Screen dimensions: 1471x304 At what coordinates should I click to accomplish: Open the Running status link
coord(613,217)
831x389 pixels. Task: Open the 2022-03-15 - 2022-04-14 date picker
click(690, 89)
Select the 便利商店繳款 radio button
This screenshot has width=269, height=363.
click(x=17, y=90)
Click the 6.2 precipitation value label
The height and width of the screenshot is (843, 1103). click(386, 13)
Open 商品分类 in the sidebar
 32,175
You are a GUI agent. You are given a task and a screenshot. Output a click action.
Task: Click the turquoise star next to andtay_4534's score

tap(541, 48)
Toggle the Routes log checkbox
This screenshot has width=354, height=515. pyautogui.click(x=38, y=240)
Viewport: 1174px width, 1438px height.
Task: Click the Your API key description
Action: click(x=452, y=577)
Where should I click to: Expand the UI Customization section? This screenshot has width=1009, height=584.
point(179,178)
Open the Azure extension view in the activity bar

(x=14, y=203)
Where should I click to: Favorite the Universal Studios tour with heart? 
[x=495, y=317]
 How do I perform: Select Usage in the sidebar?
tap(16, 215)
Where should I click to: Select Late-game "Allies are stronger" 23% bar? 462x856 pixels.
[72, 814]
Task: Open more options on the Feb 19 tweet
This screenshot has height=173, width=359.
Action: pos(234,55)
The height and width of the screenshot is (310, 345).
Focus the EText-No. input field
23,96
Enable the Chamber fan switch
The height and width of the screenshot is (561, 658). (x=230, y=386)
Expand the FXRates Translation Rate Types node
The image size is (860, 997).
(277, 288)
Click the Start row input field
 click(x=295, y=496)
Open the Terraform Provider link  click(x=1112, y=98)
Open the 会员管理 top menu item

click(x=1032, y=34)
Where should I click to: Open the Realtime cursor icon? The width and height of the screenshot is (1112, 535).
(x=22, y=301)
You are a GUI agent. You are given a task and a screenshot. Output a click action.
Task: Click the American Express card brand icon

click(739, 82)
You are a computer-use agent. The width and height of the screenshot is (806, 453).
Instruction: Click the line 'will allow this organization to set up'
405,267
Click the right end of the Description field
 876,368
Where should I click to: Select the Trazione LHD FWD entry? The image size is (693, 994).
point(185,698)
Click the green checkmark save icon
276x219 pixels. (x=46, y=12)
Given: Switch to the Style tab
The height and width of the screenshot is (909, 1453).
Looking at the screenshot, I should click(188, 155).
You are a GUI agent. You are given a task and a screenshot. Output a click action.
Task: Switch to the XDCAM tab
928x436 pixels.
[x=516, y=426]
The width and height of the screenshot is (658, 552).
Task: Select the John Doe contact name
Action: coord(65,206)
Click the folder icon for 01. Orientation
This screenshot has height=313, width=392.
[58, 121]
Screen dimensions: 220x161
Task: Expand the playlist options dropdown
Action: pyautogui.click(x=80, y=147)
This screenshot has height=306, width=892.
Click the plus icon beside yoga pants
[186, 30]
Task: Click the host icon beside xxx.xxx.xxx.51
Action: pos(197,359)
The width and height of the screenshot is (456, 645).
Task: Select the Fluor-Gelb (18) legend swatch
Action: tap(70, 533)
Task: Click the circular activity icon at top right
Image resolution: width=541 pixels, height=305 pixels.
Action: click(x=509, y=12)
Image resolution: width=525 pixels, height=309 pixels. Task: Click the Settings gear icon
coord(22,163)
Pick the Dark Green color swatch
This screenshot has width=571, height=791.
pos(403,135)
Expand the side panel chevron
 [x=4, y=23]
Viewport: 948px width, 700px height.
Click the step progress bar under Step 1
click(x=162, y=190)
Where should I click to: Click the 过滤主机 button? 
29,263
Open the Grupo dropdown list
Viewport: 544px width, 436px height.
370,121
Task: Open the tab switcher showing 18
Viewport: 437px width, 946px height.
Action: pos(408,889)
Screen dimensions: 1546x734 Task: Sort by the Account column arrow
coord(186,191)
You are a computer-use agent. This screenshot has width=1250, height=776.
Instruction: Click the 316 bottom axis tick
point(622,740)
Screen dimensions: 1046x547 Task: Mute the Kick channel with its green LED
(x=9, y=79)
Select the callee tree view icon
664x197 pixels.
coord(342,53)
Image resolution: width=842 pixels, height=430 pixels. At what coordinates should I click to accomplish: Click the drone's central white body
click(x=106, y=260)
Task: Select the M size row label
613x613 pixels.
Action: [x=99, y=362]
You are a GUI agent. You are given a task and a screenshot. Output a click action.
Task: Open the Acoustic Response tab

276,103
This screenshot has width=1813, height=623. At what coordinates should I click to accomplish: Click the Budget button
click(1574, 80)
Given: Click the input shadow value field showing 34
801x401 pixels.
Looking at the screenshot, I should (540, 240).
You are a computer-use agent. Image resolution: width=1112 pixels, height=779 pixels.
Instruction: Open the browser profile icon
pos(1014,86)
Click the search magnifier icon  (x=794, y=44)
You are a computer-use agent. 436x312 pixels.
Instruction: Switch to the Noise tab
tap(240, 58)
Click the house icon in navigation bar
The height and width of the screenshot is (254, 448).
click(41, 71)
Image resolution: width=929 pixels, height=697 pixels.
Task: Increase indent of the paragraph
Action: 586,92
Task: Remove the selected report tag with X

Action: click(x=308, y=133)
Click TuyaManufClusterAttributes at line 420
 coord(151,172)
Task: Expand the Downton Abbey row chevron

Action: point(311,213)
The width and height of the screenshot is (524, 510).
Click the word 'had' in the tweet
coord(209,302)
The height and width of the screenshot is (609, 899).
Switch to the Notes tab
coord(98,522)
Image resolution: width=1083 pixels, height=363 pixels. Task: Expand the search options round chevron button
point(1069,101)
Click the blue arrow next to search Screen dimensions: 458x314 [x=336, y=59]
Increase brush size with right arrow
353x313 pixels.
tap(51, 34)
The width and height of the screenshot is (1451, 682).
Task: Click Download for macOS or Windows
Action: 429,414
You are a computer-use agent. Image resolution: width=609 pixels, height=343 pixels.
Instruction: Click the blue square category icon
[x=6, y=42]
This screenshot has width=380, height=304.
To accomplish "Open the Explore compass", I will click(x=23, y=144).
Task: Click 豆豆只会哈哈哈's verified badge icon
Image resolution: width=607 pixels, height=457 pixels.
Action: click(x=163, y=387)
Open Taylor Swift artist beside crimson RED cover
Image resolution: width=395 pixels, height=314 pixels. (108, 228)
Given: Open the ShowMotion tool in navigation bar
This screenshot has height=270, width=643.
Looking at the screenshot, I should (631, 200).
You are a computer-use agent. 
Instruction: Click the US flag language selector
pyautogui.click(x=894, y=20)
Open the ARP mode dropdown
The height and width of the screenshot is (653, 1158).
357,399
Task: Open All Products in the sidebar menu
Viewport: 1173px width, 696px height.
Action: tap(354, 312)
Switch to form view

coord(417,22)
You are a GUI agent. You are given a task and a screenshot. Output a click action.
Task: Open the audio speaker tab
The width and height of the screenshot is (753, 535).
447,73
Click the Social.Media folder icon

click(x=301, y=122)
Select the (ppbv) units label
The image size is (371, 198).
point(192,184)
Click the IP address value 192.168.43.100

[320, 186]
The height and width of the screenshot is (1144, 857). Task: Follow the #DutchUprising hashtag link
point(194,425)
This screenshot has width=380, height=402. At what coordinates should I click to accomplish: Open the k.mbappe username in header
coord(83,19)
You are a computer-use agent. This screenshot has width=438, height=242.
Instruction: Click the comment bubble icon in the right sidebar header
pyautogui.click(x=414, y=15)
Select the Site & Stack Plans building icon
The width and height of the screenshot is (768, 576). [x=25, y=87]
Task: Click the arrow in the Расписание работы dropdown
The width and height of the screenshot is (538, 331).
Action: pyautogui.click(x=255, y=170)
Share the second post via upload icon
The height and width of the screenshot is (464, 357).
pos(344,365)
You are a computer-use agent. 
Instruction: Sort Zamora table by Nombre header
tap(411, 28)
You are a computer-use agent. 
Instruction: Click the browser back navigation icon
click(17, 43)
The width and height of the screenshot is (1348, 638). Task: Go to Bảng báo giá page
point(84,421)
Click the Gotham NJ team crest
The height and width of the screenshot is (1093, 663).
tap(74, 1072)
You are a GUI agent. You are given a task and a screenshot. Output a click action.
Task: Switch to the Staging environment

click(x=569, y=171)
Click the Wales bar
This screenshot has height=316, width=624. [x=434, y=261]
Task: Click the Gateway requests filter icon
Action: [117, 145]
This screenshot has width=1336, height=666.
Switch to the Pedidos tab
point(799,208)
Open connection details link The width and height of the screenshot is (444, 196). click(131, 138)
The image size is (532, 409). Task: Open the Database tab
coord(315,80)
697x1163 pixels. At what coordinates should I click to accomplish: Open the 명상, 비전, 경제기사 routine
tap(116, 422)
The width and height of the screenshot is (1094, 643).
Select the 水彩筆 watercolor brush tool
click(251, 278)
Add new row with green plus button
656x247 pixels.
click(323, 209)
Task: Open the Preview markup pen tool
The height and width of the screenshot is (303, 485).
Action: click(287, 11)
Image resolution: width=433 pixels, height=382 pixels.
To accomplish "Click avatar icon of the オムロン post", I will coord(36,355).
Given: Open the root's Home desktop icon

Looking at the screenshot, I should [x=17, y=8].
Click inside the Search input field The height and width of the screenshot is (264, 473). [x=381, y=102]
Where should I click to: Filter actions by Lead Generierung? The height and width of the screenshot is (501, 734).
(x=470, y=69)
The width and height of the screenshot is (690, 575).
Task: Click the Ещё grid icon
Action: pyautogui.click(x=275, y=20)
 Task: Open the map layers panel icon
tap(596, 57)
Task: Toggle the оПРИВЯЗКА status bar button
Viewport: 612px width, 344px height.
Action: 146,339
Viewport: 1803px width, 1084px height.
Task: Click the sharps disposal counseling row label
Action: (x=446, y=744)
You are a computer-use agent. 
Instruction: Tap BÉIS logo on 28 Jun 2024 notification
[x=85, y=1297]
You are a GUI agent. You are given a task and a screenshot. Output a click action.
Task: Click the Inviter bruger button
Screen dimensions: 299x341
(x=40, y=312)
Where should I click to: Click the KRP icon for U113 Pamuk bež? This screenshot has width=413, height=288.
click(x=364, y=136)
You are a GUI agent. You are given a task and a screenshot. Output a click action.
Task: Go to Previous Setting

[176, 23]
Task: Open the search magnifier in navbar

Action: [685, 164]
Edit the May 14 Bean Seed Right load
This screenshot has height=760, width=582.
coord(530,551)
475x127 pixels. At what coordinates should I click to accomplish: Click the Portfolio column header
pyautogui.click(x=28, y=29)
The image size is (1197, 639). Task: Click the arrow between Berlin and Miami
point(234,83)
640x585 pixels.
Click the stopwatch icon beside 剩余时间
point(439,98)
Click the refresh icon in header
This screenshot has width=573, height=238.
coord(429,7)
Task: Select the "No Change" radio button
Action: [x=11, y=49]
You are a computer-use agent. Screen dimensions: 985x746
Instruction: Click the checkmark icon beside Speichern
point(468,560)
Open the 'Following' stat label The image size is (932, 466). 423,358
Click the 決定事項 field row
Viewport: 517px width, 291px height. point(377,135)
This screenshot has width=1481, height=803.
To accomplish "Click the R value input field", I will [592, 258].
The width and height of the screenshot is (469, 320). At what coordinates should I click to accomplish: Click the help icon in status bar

_ _ _ _ _ _ _

Brief: From the listing, copy every line where the string "showing" appears.

Exercise output:
Task: Open the tab switcher showing 18
Given: Click the input shadow value field showing 34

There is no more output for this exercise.